Wickford, Rhode Island; United States;
- Broadcast area: Providence-Warwick market
- Frequency: 1370 kHz
- Branding: Bay Radio

Programming
- Language: English

Ownership
- Owner: Jerome Frederick Gaudet

History
- First air date: 1961
- Last air date: July 29, 1998
- Former call signs: WKFD (1961–1979); WMYD (1979–1985); WKFD (1985–2001);
- Call sign meaning: Wickford

Technical information
- Facility ID: 2847
- Class: III-D, later D
- Power: 250 watts day; 130 watts night;
- Transmitter coordinates: 41°35′52.4″N 71°25′42.2″W﻿ / ﻿41.597889°N 71.428389°W

= WKFD =

Radio station in Wickford, Rhode Island (1961–1998)

WKFD (1370 AM) was a radio station which existed from 1961 until 2001 when its license was deleted after being silent for three years (the station last broadcast on July 29, 1998). WKFD was licensed to the village of Wickford, Rhode Island. The station operated on 1370 kHz with a transmitter power of 250 watts daytime, 130 watts nighttime. Its transmitter was located at 19 Updike Avenue.

Beginning in 1969, the station was co-owned for several years by retired newscaster Lou Adler, who had previously broadcast on WCBS in New York City. At the time, WKFD promoted itself as "the radio lighthouse", serving both sides of Narragansett Bay.

During the late 1980s, the station was owned by Paul Pabis and his wife Holly (better known as WJAR anchor Patrice Wood). The station's tower collapsed in August 1990; it was unable to secure approval to build a replacement tower after legal objections by area residents.
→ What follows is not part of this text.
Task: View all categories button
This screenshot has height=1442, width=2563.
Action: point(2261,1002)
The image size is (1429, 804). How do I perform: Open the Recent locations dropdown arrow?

The WKFD studio building was converted into a private residence in the early 1990s.

After the WKFD license was deleted, another attempt was made to build 1370 kHz in Rhode Island, this time from Charlestown. Astro Tele-Communications Corp., owners of WADK and WJZS, was awarded a construction permit for the frequency in 2006 and chose the WKFD callsign. The new facility would have utilized 2,500 watts during the day and 5,000 at night—considerably higher than the original WKFD. This construction permit never made it on to the air and was deleted in November 2009.